Your task is to repeat the entries exactly. Leave the pictures out.

> Given data:
==============================

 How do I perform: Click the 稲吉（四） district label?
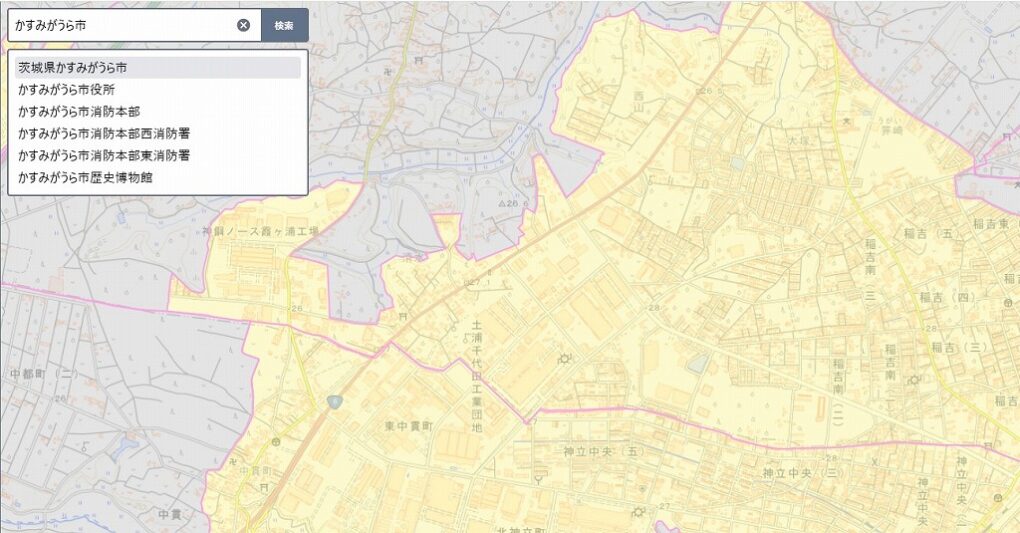[945, 297]
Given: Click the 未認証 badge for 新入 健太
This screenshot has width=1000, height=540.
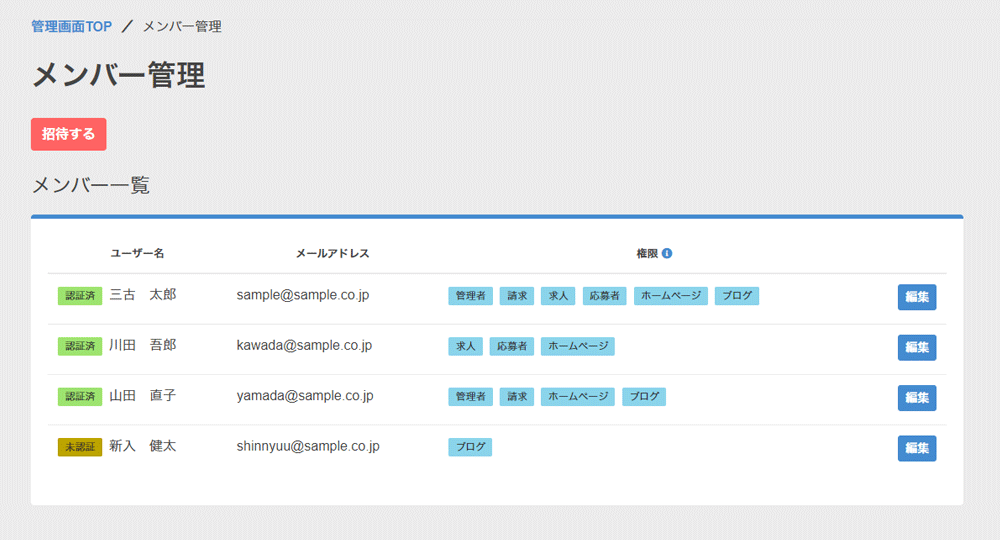Looking at the screenshot, I should (x=80, y=447).
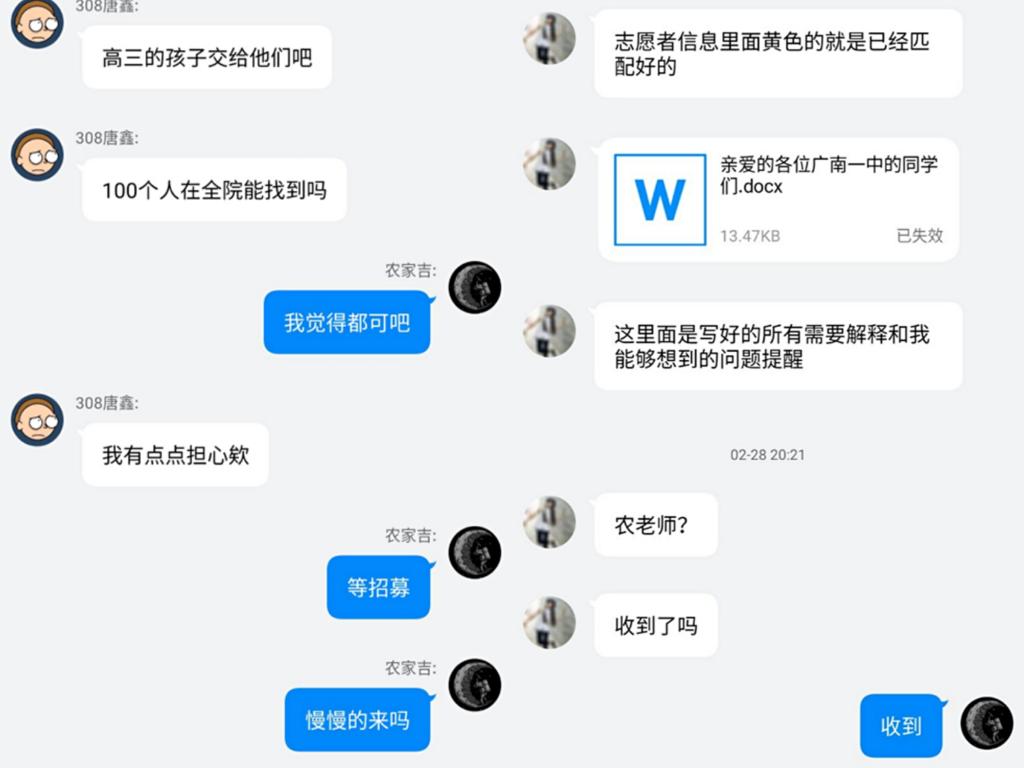This screenshot has height=768, width=1024.
Task: Select message 志愿者信息里面黄色的就是已经匹配好的
Action: (778, 54)
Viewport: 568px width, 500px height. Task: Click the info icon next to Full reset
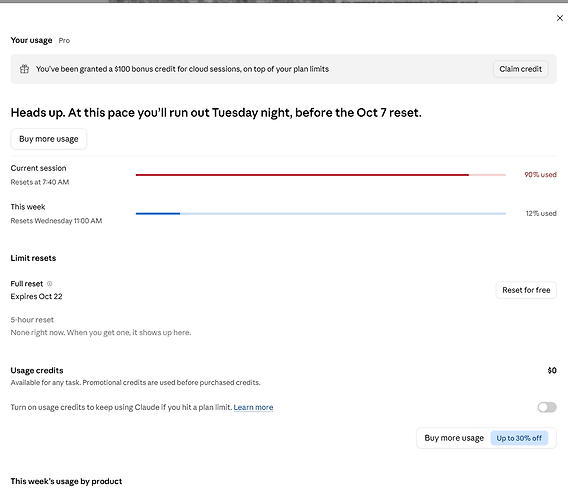point(50,284)
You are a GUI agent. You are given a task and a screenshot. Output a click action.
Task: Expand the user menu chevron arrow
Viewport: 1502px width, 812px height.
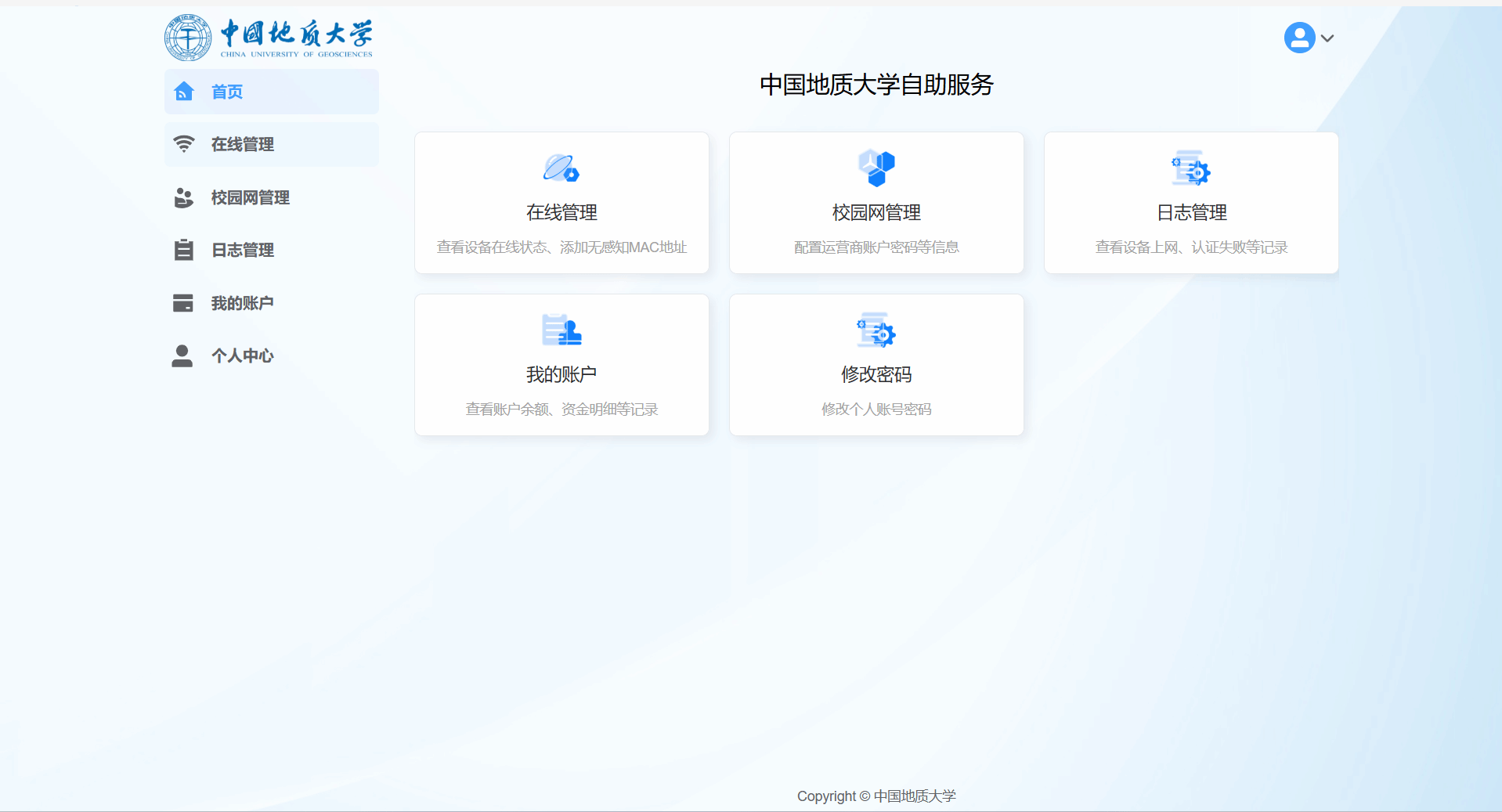pyautogui.click(x=1327, y=38)
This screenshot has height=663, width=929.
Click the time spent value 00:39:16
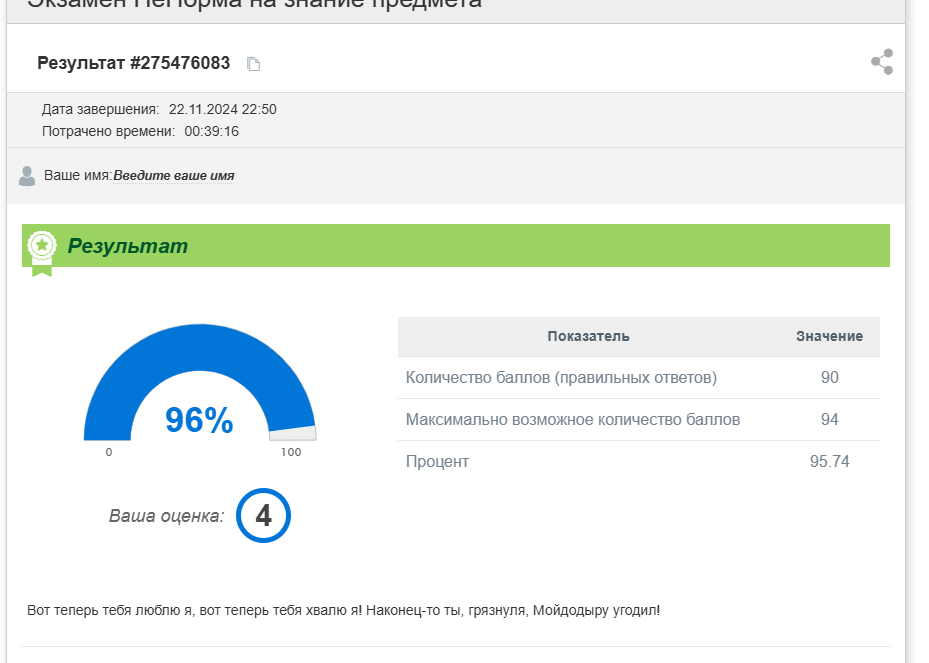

==============================

> Finished task:
 How do I perform: Click the 稲吉（四） district label?
[945, 297]
Given: Click the 未認証 badge for 新入 健太
This screenshot has width=1000, height=540.
Looking at the screenshot, I should (x=80, y=447).
This screenshot has height=768, width=1024.
Task: Select message 志愿者信息里面黄色的就是已经匹配好的
Action: (778, 54)
Viewport: 568px width, 500px height. Task: Click the info icon next to Full reset
point(50,284)
You are a GUI agent. You are given a task and a screenshot. Output a click action.
Task: Expand the user menu chevron arrow
Viewport: 1502px width, 812px height.
pyautogui.click(x=1327, y=38)
This screenshot has height=663, width=929.
Click the time spent value 00:39:16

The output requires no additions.